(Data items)
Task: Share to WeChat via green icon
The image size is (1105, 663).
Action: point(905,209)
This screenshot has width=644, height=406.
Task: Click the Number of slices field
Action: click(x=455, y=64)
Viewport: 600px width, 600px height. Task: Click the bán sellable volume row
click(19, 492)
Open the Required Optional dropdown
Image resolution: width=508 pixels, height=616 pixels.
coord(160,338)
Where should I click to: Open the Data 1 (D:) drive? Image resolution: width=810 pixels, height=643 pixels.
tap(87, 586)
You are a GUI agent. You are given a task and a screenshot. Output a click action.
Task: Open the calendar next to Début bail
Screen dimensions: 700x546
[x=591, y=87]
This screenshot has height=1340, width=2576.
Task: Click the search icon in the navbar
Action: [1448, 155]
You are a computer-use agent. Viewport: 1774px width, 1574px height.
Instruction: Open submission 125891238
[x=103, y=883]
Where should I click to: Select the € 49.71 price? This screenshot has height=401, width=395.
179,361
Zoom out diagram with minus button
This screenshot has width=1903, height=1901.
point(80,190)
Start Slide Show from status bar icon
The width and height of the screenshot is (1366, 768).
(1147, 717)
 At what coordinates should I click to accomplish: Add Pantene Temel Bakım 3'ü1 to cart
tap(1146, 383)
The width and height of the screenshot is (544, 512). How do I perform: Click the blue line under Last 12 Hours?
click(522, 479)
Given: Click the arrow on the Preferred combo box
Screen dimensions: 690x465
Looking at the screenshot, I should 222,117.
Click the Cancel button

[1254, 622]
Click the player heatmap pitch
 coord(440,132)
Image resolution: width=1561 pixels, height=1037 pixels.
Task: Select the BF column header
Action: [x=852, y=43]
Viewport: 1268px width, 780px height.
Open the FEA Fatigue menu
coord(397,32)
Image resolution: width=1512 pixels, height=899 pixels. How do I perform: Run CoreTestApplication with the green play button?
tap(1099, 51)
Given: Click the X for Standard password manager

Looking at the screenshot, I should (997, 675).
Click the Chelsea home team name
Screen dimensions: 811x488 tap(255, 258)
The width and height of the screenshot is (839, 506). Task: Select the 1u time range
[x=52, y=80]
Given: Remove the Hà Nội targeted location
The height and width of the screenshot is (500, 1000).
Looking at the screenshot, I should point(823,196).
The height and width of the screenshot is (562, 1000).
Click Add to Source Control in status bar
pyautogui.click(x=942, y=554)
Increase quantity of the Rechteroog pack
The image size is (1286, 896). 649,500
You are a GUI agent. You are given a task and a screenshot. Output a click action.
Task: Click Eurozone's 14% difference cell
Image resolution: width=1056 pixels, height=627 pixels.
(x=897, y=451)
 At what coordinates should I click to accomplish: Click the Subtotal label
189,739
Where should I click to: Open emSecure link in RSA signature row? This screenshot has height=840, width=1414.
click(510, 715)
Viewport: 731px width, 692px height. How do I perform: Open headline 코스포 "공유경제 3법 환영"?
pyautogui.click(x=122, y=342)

• _ACTIVITY_: So that nothing is lost, transcribe each entry exactly as written.

• _RESULT OF THIS TASK_:
Task: Share to WeChat via green icon
The image size is (1105, 663).
Action: point(905,209)
This screenshot has width=644, height=406.
Task: Click the Number of slices field
Action: click(x=455, y=64)
Viewport: 600px width, 600px height. Task: Click the bán sellable volume row
click(19, 492)
Open the Required Optional dropdown
Image resolution: width=508 pixels, height=616 pixels.
coord(160,338)
Where should I click to: Open the Data 1 (D:) drive? Image resolution: width=810 pixels, height=643 pixels.
tap(87, 586)
You are a GUI agent. You are given a task and a screenshot. Output a click action.
Task: Open the calendar next to Début bail
Screen dimensions: 700x546
[x=591, y=87]
This screenshot has height=1340, width=2576.
Task: Click the search icon in the navbar
Action: [1448, 155]
You are a computer-use agent. Viewport: 1774px width, 1574px height.
Instruction: Open submission 125891238
[x=103, y=883]
Where should I click to: Select the € 49.71 price? This screenshot has height=401, width=395.
179,361
Zoom out diagram with minus button
This screenshot has width=1903, height=1901.
point(80,190)
Start Slide Show from status bar icon
The width and height of the screenshot is (1366, 768).
(1147, 717)
 At what coordinates should I click to accomplish: Add Pantene Temel Bakım 3'ü1 to cart
tap(1146, 383)
The width and height of the screenshot is (544, 512). How do I perform: Click the blue line under Last 12 Hours?
click(522, 479)
Given: Click the arrow on the Preferred combo box
Screen dimensions: 690x465
Looking at the screenshot, I should 222,117.
Click the Cancel button

[1254, 622]
Click the player heatmap pitch
 coord(440,132)
Image resolution: width=1561 pixels, height=1037 pixels.
Task: Select the BF column header
Action: [x=852, y=43]
Viewport: 1268px width, 780px height.
Open the FEA Fatigue menu
coord(397,32)
Image resolution: width=1512 pixels, height=899 pixels. How do I perform: Run CoreTestApplication with the green play button?
tap(1099, 51)
Given: Click the X for Standard password manager

Looking at the screenshot, I should (997, 675).
Click the Chelsea home team name
Screen dimensions: 811x488 tap(255, 258)
The width and height of the screenshot is (839, 506). Task: Select the 1u time range
[x=52, y=80]
Given: Remove the Hà Nội targeted location
The height and width of the screenshot is (500, 1000).
Looking at the screenshot, I should point(823,196).
The height and width of the screenshot is (562, 1000).
Click Add to Source Control in status bar
pyautogui.click(x=942, y=554)
Increase quantity of the Rechteroog pack
The image size is (1286, 896). 649,500
You are a GUI agent. You are given a task and a screenshot. Output a click action.
Task: Click Eurozone's 14% difference cell
Image resolution: width=1056 pixels, height=627 pixels.
(x=897, y=451)
 At what coordinates should I click to accomplish: Click the Subtotal label
189,739
Where should I click to: Open emSecure link in RSA signature row? This screenshot has height=840, width=1414.
click(510, 715)
Viewport: 731px width, 692px height. How do I perform: Open headline 코스포 "공유경제 3법 환영"?
pyautogui.click(x=122, y=342)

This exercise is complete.